§ **GIVEN PROBLEM**
Please swap "Toggle" for "Flip" in the lines starting at the one that contains "Toggle the Activate SSO switch" and ending at the one that contains "Looking at the screenshot, I should (x=1318, y=847).". Give back only those lines, with everything else unchanged and the pictures left out.
────
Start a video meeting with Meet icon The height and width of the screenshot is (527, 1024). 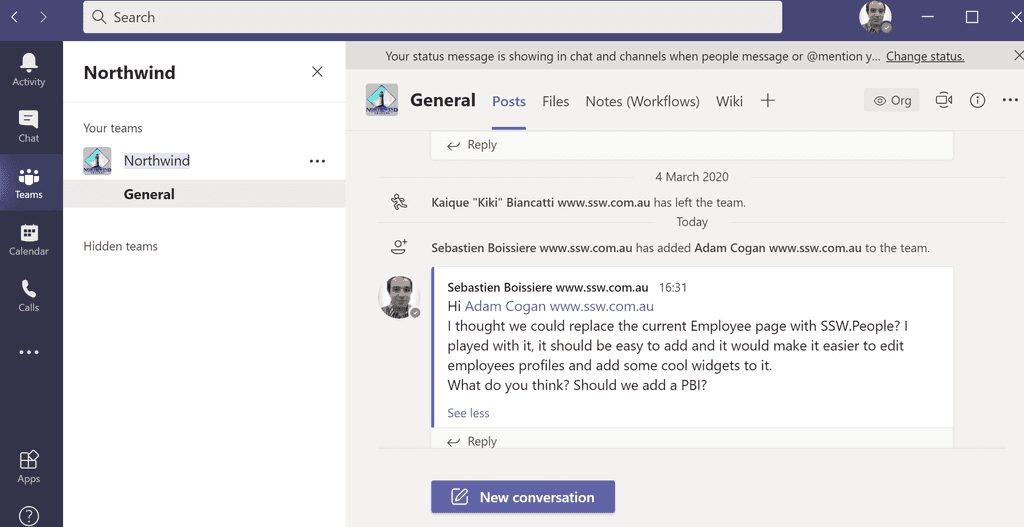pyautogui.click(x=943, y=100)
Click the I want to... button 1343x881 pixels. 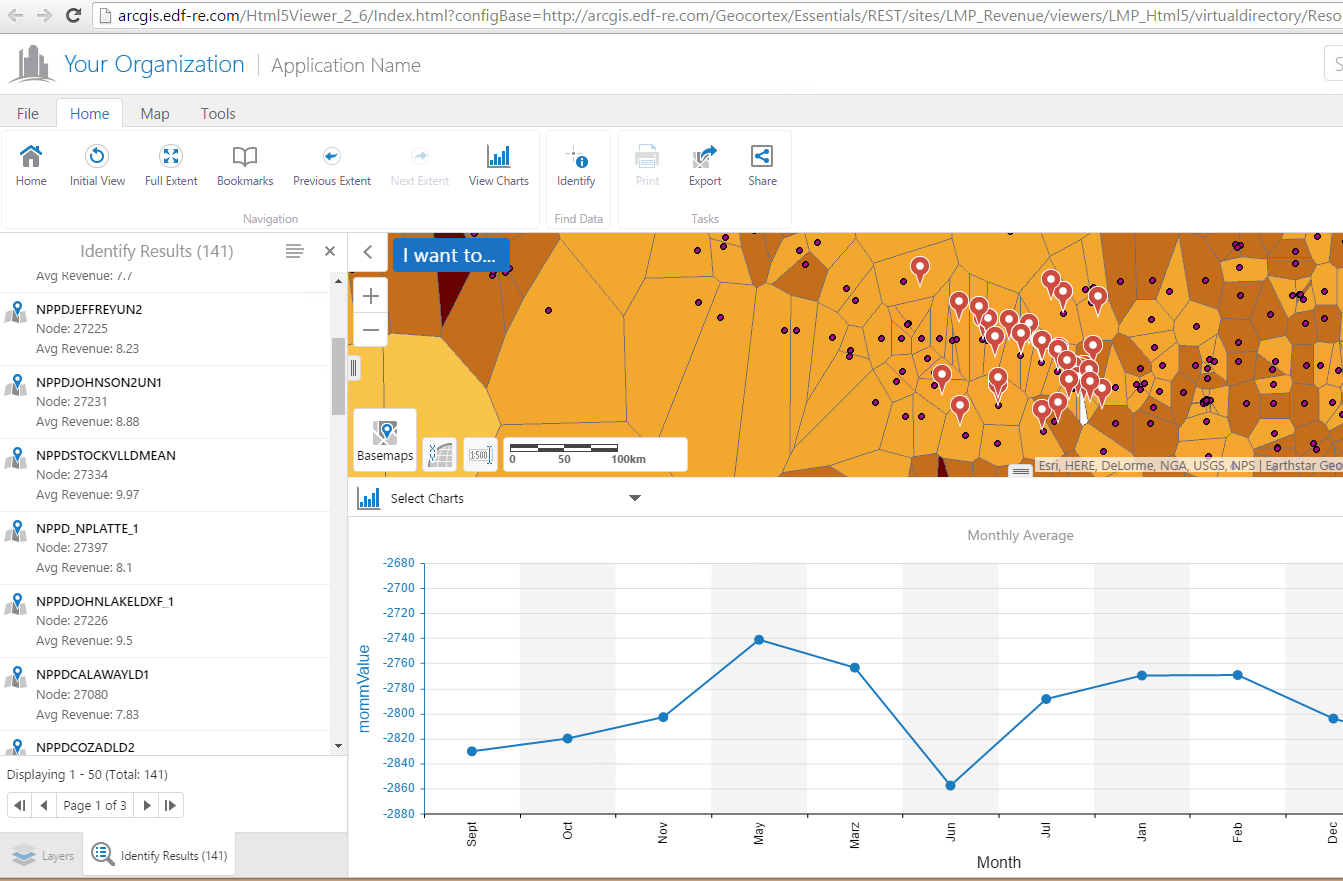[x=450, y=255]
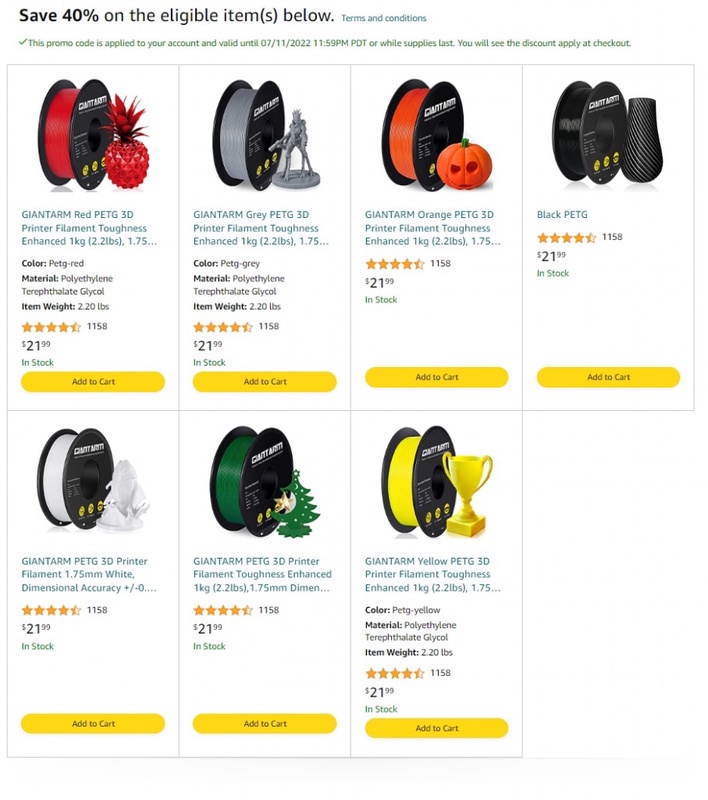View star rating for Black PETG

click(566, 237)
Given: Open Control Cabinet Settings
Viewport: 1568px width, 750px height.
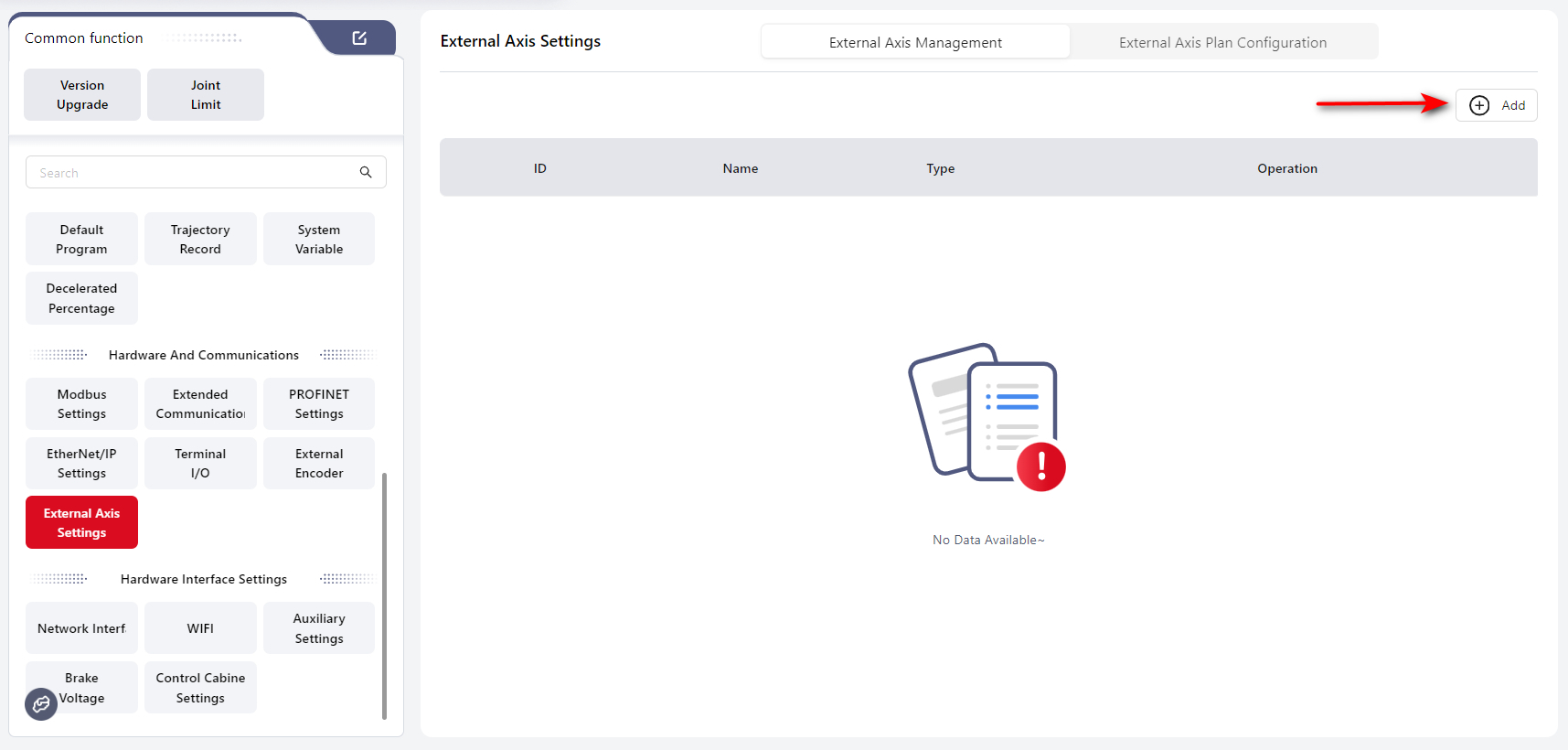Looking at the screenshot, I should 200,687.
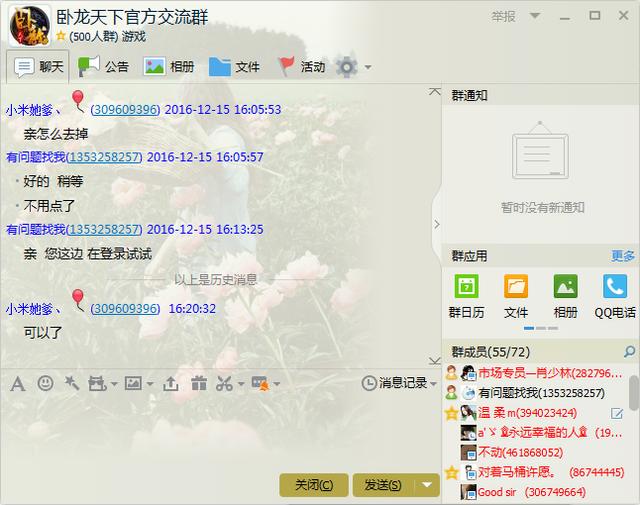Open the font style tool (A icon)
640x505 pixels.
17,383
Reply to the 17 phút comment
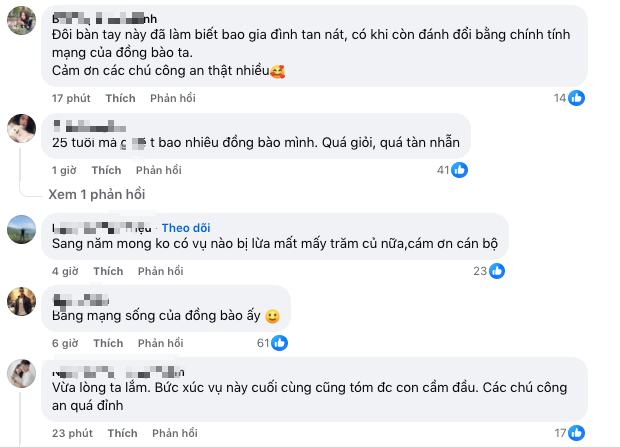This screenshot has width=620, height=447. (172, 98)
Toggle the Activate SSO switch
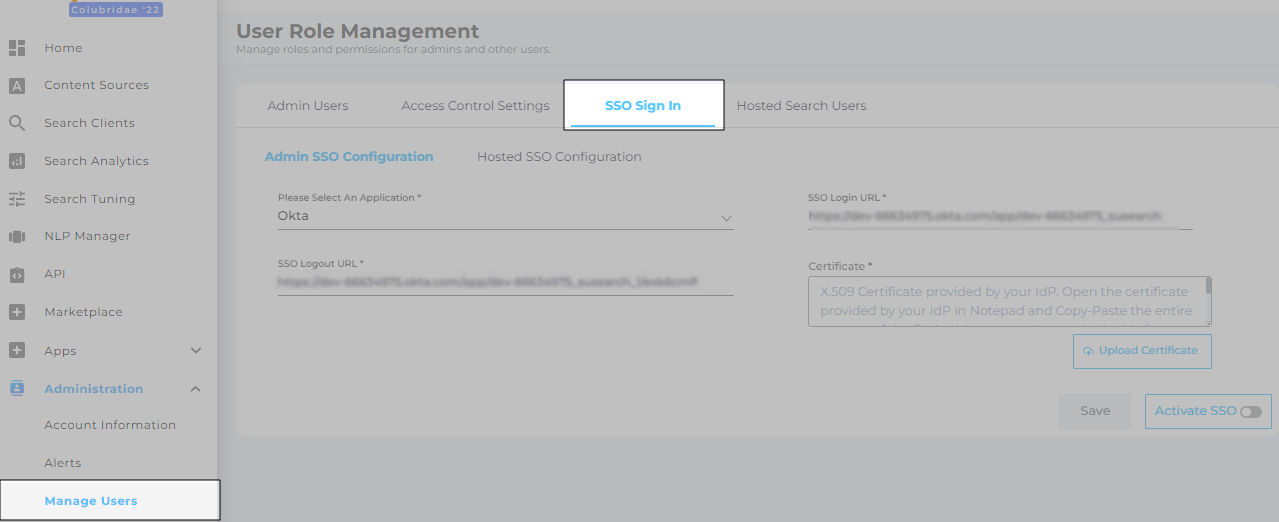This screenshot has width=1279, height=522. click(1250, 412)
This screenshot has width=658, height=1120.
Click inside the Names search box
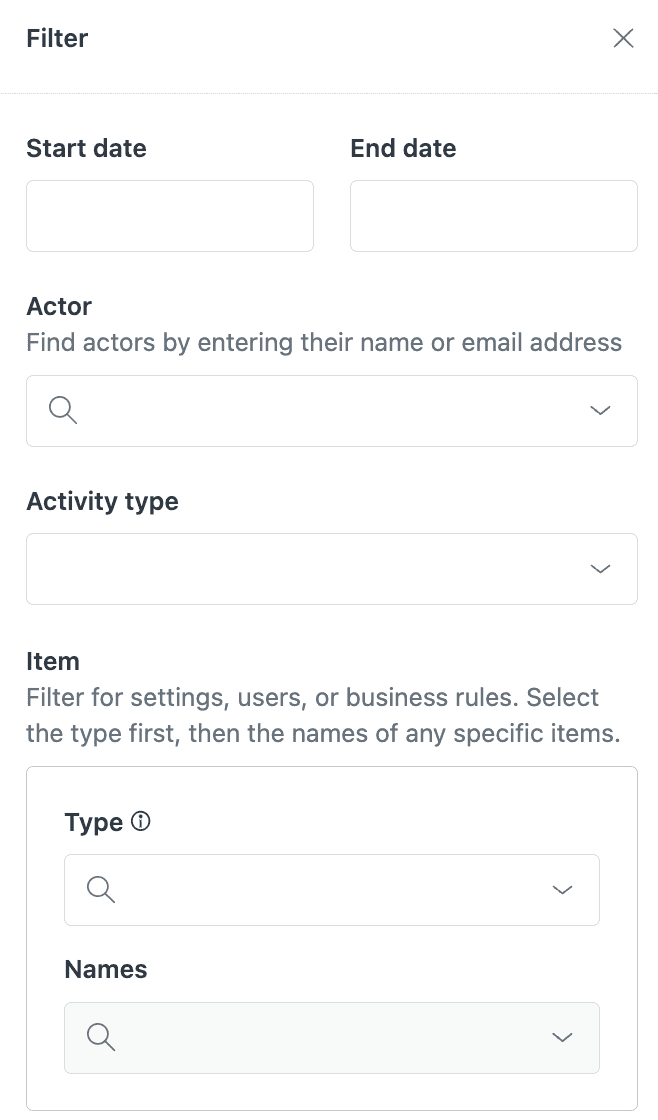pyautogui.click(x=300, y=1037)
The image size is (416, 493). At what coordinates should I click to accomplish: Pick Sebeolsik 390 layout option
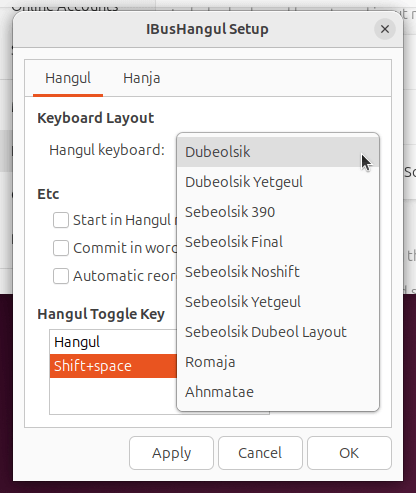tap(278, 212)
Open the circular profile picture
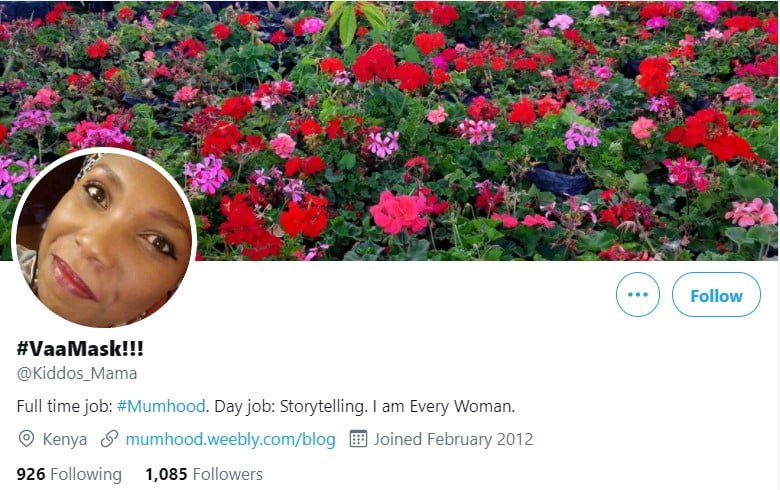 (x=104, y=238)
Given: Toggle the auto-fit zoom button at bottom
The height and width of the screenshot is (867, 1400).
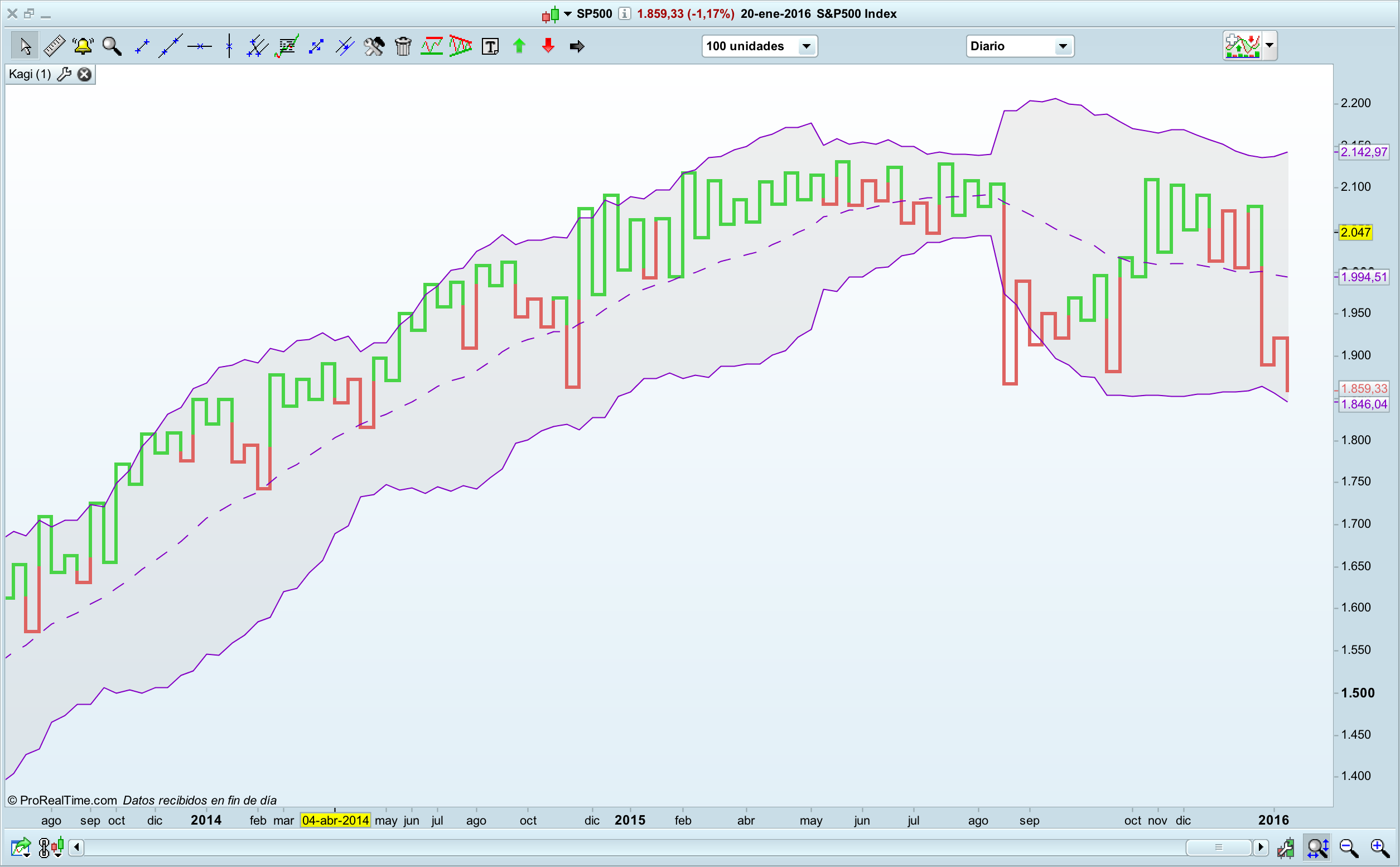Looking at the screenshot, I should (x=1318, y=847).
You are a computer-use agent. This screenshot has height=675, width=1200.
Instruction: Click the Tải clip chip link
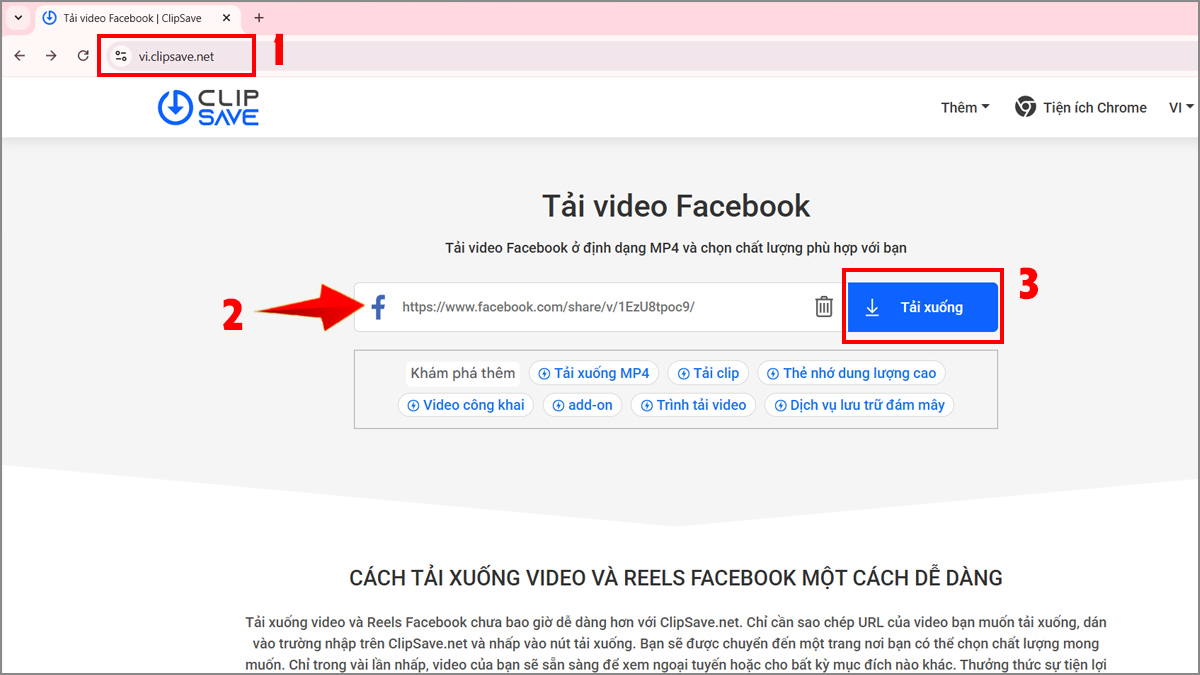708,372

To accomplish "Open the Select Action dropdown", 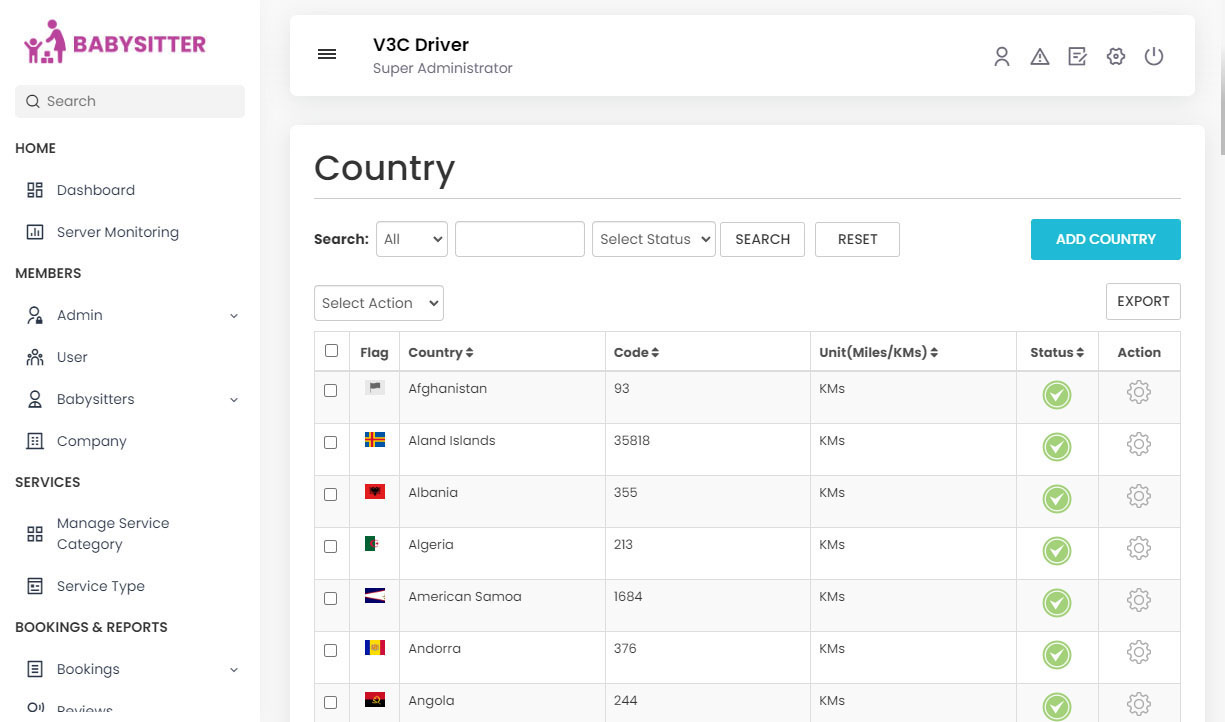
────
§ **EXERCISE RESPONSE**
Flip the Activate SSO switch
This screenshot has width=1279, height=522. click(1250, 412)
This screenshot has width=658, height=1120.
Click inside the Names search box
pyautogui.click(x=300, y=1037)
The image size is (416, 493). At what coordinates should I click to accomplish: Pick Sebeolsik 390 layout option
tap(278, 212)
Open the circular profile picture
 (x=104, y=238)
Given: Flip the auto-fit zoom button at bottom
The height and width of the screenshot is (867, 1400).
Looking at the screenshot, I should (x=1318, y=847).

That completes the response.